=== THE INPUT ===

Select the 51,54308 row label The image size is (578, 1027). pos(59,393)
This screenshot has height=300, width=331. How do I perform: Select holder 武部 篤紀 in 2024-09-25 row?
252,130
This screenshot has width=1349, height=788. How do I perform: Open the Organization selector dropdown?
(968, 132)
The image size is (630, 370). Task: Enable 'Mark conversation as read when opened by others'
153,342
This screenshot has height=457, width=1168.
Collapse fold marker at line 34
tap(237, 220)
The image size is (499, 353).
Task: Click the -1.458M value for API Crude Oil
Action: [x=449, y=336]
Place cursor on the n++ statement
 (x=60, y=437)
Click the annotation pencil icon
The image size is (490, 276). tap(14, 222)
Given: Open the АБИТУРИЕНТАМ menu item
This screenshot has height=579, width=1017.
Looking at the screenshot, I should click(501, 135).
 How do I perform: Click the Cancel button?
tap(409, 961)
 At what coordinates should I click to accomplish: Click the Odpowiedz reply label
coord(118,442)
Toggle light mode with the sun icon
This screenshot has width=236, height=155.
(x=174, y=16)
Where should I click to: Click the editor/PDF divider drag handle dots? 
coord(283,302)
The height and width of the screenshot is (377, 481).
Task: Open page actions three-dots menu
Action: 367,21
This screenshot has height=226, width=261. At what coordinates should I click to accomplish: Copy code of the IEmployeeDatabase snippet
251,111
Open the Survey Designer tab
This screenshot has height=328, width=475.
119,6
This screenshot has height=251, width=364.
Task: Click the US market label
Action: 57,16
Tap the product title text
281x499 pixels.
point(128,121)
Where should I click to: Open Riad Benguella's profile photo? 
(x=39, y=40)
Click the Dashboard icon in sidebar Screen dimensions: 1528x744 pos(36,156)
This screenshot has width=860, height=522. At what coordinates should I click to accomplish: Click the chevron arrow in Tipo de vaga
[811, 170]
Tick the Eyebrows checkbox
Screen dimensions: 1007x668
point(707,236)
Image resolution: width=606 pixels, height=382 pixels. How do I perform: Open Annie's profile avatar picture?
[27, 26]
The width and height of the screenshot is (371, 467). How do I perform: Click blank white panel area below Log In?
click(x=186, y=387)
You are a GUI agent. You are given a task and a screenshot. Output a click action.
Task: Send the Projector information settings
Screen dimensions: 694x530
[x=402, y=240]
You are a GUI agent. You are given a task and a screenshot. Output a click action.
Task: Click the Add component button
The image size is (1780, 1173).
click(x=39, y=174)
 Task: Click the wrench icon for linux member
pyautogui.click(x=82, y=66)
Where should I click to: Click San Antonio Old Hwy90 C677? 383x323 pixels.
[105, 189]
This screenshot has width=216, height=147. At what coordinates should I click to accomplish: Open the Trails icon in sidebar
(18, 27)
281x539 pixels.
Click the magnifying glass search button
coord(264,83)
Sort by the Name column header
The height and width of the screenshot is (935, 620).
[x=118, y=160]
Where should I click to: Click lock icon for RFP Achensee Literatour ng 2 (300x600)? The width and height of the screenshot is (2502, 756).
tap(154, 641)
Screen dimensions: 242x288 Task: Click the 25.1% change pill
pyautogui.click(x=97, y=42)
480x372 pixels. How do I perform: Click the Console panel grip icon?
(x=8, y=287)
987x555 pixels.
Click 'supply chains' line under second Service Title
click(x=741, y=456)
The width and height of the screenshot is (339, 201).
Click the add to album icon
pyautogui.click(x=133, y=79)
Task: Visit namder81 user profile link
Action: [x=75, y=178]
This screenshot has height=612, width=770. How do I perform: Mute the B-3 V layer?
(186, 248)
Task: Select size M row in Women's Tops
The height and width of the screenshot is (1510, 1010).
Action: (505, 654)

===

Taking the line with "This screenshot has height=612, width=770." as the first, copy every line through the end of the entries above exactly, with no others.

This screenshot has height=612, width=770. How do I perform: Mute the B-3 V layer?
(186, 248)
Task: Select size M row in Women's Tops
The height and width of the screenshot is (1510, 1010).
Action: (505, 654)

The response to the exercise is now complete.